- [SHORT EXERCISE]:
Reproduce the data word for word, starting at the line containing "Image resolution: width=241" and ending at the line containing "tap(462, 123)".

===== PROVIDED RECORDS

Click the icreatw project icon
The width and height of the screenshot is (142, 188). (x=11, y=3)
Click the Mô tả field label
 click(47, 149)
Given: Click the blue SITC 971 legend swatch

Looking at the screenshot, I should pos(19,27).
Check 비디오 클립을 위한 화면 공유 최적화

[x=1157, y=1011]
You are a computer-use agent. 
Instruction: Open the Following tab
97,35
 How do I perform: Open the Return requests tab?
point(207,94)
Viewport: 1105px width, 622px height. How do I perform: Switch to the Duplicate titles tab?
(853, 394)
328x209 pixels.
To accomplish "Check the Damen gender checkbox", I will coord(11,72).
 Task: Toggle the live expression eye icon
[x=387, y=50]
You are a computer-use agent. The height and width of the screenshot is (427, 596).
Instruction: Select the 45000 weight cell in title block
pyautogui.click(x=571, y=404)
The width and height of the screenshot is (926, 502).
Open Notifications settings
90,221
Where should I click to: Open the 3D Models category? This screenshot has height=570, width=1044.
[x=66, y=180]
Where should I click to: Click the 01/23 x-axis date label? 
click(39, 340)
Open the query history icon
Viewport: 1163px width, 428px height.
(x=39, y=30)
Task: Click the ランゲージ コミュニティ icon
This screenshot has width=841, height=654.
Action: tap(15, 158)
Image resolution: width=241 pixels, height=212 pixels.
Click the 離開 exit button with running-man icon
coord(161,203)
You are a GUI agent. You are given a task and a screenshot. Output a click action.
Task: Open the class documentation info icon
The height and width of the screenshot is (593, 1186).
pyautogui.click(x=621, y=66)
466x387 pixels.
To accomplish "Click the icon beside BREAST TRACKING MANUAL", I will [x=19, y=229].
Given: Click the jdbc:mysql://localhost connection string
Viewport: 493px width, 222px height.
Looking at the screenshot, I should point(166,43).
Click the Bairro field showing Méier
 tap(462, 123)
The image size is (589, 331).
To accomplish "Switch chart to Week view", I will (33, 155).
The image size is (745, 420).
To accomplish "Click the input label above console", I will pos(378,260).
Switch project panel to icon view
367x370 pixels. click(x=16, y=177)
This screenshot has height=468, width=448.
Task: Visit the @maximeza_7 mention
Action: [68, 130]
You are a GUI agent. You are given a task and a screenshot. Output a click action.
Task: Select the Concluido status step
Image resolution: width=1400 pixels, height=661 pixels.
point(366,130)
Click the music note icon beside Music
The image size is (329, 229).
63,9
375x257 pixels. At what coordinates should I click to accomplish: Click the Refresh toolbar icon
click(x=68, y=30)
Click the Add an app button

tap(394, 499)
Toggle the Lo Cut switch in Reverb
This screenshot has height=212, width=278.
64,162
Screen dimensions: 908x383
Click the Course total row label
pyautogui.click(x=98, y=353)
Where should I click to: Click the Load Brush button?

==========

- [TASK ANSWER]:
Image resolution: width=241 pixels, height=212 pixels.
Click the 離開 exit button with running-man icon
coord(161,203)
You are a GUI agent. You are given a task and a screenshot. Output a click action.
Task: Open the class documentation info icon
The height and width of the screenshot is (593, 1186).
pyautogui.click(x=621, y=66)
466x387 pixels.
To accomplish "Click the icon beside BREAST TRACKING MANUAL", I will [x=19, y=229].
Given: Click the jdbc:mysql://localhost connection string
Viewport: 493px width, 222px height.
Looking at the screenshot, I should point(166,43).
Click the Bairro field showing Méier
 tap(462, 123)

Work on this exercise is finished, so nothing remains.